If you can understand what makes your clients buy then it gives you a better chance at helping them break the bad habits and get on the road to financial recovery. If financial professionals avoid the emotional aspects of their clients, says Leitz, then it’s just numbers on a page.
Another area she’s intrigued by in her studies is the influx and popularity of the celebrity financial gurus. She doesn’t paint them all with a broad brush claiming them all to be evil, but she does have skepticism.
First of all, what are their credentials? That’s a problem with most financial professionals and especially perplexing to those with the ABCs after their name. “They may actually make good points about finance for people,” says Leitz, “but that may not be good for the individual.”
She says we’re all unique.
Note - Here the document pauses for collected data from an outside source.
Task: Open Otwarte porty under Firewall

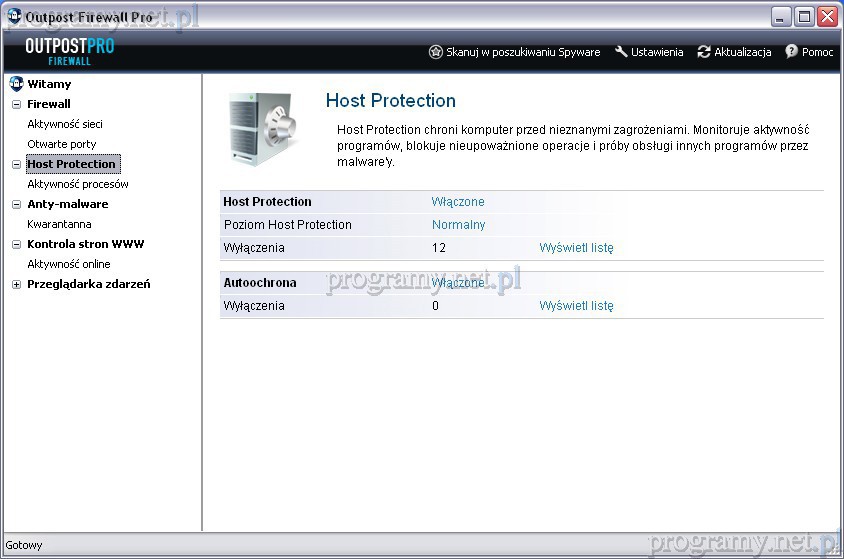Action: (62, 144)
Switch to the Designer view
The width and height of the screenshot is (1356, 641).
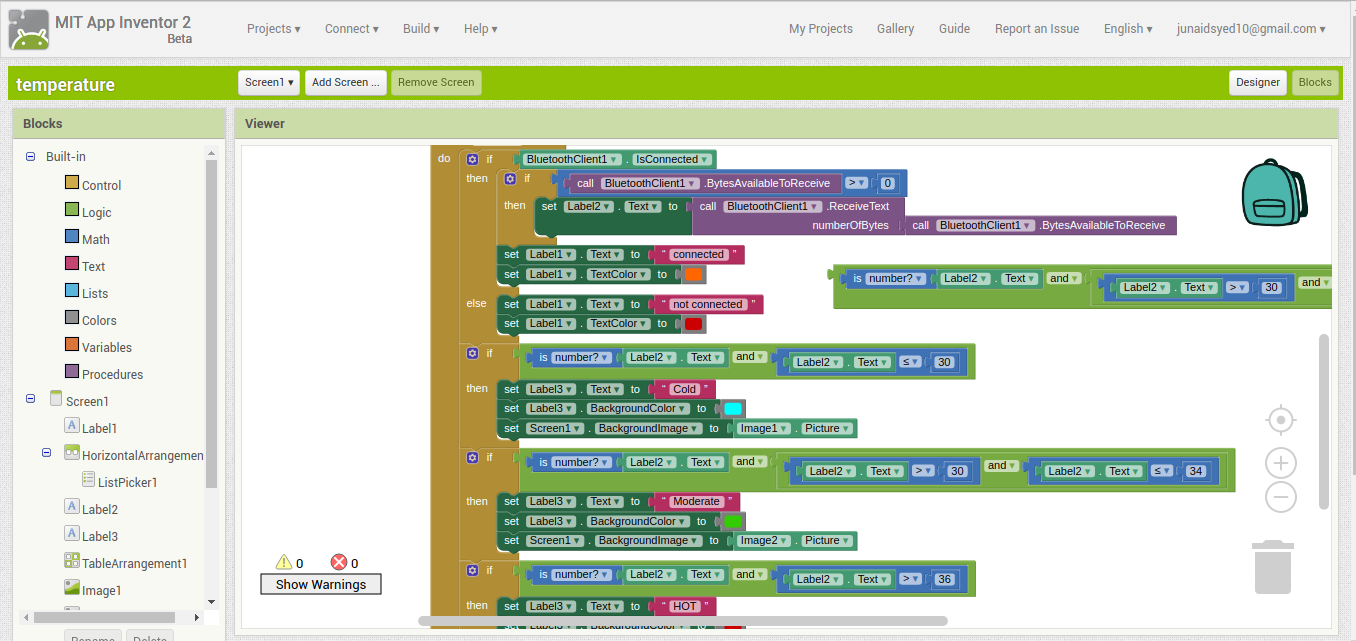(1257, 83)
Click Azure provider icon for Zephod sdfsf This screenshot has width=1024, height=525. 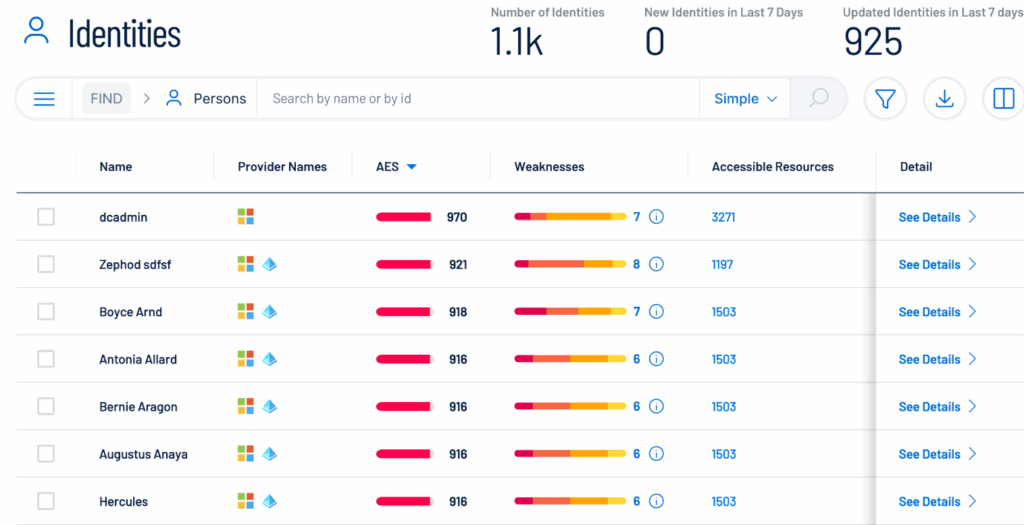point(269,265)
We all have a specific set of circumstances so the advice doled out to one caller on a celebrity guru’s show might be the antithesis to what other listeners need.
“I may want to buy a dress because it looks great on my friend, but it might not work me,” Leitz adds. The basic idea is financial plans, like clothes, are not one size fits all.
Of all the generations, the baby boomers have perhaps been the most discussed and dissected. Who hasn’t seen images of them slogging through the mud in Vietnam or slogging through the mud at Woodstock? And who hasn’t acclaimed or blamed them for every financial peak and bubble that’s occurred over the past 25 years?